Today’s highly anticipated video game release, Elden Ring, is the latest to enter the ongoing debate over video game accessibility. Disabled gamers argue that they shouldn’t be denied access to tough games based on their physical or cognitive ability, while defenders of extreme difficulty argue that the challenge is what makes gaming fun and that their moms should just quit nagging them all the time. FromSoftware, the studio behind Elden Ring, are notorious for making challenging games.
Committed fans have innovated many ways to further increase gaming difficulty, from the No Hit Run to the No Levelling Run and the notorious Play Without Food or Water Until I Die or My Wife Leaves Me Run. FromSoftware has only doubled down on difficulty, a fact made clear by the discovery of Elden Ring’s secret hardcore difficulty mode: playing with a disability.
But this has made certain able-bodied players feel discriminated against. “I wanna play these games as they were designed to be played. Y’know, BRUTALISING,” one able-bodied player told us. “But FromSoft have made a game that, for me, is stuck on easy mode. Just because of who I am! Every mode is easy mode for an able-bodied gamer … I’m just sick of being infantilised. Haven’t abled gamers suffered enough?”
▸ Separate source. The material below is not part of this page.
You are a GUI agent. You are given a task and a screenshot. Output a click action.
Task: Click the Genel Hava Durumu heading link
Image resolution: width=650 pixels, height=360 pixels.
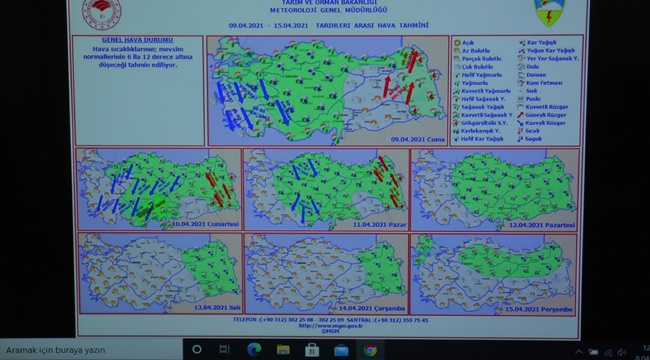click(x=137, y=40)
FromSoftware have been accused of favouritism before, as the protagonist of their 2019 title Sekiro: Shadows Die Twice was a disabled Japanese character. “Able-bodied people just want fair representation, and it’s bad optics when the only authored hero in the studio’s history is a disabled man,” the gamer we spoke to said. “I just wanna play as a white, bearded, able-bodied male character. Is that too much to ask?” Desperate to emulate the disabled gaming experience, some have even completed the game blindfolded in what critics call “a tasteless appropriation of disabled culture.”
We reached out to the director of Elden Ring to comment on the controversy. He told us, “Life is pain. Embrace the void. Taste of suffering’s great sweetness,” then just sank back into the darkness from whence he came. His translator assured us that “he’s like that with everybody.”
Arthur Stent, a disabled streamer, acknowledged abled gamers’ concerns. “It’s a privilege, playing these games on the hardest possible difficulty. I just hope that one day able-bodied gamers won’t be mocked for the relative ease they experience with most games. It can’t be easy playing life on easy mode.”